#### [EXERCISE]
Rewrite the stretch from the line containing "Where should I click to: Tap" through the end of the listing, substituting "Disk Properties" for "Partition Properties" and leaving everything else unchanged.

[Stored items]
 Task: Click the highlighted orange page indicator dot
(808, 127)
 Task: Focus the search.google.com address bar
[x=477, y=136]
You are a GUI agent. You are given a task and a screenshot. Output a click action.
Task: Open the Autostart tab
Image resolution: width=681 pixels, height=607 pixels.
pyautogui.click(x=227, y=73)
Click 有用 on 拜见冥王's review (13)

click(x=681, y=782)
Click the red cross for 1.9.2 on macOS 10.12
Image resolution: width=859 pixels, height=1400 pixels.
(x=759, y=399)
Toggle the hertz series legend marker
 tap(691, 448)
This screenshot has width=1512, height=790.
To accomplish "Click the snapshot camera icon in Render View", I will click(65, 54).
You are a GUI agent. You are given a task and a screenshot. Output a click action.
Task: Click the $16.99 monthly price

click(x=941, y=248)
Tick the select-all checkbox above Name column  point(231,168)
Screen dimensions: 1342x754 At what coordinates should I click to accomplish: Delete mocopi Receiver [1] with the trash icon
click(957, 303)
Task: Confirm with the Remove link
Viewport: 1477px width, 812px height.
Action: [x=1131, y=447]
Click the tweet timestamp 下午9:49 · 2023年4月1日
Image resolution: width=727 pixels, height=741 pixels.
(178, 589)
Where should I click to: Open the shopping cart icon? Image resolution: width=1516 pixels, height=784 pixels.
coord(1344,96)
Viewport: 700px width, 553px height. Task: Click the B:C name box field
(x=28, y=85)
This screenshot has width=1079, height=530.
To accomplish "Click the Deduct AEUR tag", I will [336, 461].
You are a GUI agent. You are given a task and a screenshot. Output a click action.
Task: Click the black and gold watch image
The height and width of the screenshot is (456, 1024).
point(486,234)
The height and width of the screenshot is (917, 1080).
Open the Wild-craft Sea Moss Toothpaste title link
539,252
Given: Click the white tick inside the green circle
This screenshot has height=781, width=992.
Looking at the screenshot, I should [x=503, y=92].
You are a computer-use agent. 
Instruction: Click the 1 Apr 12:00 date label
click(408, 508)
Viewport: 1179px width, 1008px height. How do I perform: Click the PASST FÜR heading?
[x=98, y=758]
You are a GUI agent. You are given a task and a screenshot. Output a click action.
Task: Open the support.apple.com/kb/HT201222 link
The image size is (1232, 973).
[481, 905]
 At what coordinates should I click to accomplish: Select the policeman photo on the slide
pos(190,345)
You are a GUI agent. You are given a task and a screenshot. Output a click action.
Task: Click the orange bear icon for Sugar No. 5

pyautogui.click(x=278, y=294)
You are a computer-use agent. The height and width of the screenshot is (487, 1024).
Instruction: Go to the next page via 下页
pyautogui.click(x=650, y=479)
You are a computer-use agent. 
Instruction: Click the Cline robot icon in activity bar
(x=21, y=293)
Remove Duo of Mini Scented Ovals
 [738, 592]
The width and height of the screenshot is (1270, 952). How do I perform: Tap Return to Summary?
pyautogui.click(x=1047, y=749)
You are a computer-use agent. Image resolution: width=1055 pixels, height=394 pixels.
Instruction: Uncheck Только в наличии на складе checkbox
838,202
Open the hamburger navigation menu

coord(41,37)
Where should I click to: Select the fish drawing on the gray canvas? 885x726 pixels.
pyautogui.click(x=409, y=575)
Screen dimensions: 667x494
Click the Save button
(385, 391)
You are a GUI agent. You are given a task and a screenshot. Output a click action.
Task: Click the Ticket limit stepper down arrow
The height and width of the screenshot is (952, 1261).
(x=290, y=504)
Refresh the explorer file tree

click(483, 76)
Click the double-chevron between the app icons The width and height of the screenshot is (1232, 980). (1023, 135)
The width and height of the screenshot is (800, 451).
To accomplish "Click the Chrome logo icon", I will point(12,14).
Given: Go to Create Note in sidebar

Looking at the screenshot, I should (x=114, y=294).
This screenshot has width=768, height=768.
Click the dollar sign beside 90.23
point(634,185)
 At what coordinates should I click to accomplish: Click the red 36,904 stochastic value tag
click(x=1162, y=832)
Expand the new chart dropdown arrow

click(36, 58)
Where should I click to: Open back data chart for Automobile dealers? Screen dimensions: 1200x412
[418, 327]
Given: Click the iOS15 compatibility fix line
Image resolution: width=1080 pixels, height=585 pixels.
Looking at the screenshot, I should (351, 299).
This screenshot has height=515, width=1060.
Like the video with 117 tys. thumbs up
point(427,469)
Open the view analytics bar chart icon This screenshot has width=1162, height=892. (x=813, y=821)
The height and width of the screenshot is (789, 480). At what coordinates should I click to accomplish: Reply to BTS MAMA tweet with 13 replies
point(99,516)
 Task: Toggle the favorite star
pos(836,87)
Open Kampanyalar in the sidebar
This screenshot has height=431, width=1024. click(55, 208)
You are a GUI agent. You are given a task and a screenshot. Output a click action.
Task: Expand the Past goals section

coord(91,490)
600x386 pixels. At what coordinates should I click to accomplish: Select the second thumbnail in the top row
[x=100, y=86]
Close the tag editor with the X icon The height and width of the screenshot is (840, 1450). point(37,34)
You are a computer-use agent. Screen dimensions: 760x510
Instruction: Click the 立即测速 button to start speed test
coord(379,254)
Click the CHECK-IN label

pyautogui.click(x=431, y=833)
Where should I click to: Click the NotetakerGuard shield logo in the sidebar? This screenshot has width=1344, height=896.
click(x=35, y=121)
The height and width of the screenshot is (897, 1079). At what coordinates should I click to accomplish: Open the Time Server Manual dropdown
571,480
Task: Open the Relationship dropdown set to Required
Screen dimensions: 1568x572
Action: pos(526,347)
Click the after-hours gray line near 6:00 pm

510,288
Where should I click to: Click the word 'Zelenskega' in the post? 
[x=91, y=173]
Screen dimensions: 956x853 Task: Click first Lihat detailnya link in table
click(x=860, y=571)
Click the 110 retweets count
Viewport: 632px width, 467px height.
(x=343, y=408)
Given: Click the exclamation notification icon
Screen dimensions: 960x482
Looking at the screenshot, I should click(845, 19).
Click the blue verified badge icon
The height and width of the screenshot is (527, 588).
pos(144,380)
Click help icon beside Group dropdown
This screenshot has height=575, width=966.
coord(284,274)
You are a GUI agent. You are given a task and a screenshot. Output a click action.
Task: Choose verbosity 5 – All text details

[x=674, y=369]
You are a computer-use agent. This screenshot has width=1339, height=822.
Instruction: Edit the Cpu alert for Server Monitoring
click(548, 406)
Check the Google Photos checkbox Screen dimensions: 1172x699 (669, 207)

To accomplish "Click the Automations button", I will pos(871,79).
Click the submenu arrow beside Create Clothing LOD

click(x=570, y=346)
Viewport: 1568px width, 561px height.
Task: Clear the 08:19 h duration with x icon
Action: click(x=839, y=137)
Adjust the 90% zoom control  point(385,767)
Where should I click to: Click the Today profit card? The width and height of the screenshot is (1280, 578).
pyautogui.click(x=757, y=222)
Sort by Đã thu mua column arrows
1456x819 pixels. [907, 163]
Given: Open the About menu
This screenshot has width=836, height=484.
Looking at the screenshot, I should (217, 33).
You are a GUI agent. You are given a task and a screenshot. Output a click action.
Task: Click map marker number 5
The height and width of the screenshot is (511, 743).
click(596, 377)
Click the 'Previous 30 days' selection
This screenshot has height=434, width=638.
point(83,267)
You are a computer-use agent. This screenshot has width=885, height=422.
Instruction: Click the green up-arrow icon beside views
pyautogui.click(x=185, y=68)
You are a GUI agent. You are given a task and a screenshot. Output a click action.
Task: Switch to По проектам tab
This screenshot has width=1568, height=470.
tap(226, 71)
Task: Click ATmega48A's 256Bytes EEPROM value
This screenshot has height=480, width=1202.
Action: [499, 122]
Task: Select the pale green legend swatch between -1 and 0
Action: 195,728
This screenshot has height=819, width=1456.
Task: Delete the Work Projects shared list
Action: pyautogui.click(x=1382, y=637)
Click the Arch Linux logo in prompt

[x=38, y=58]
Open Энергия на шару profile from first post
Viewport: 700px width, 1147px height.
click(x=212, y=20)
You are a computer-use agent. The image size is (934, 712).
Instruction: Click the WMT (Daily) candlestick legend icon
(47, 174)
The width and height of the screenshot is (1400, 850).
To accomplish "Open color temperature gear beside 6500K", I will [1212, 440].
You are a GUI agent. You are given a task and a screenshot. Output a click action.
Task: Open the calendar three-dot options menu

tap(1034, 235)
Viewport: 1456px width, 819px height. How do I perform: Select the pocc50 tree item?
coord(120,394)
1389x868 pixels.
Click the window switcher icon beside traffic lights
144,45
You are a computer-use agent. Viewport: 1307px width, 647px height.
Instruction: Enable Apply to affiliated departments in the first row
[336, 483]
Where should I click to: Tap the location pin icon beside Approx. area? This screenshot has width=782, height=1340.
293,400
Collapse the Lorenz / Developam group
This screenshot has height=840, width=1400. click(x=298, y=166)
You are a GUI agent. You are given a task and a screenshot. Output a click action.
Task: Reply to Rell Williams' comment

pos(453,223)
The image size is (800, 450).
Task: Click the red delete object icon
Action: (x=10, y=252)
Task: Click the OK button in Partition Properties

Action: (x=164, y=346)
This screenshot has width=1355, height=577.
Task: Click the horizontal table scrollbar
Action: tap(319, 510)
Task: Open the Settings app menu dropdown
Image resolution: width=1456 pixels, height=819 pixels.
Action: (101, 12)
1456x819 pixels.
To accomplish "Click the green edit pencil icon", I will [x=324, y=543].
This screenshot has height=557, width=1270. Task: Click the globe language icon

#### [TASK RESULT]
Where should I click to: Tap the location pin icon beside Approx. area? This screenshot has width=782, height=1340.
293,400
Collapse the Lorenz / Developam group
This screenshot has height=840, width=1400. click(x=298, y=166)
You are a GUI agent. You are given a task and a screenshot. Output a click action.
Task: Reply to Rell Williams' comment

pos(453,223)
The image size is (800, 450).
Task: Click the red delete object icon
Action: (x=10, y=252)
Task: Click the OK button in Disk Properties

Action: (x=164, y=346)
This screenshot has width=1355, height=577.
Task: Click the horizontal table scrollbar
Action: tap(319, 510)
Task: Open the Settings app menu dropdown
Image resolution: width=1456 pixels, height=819 pixels.
Action: (101, 12)
1456x819 pixels.
To accomplish "Click the green edit pencil icon", I will [x=324, y=543].
This screenshot has height=557, width=1270. Task: Click the globe language icon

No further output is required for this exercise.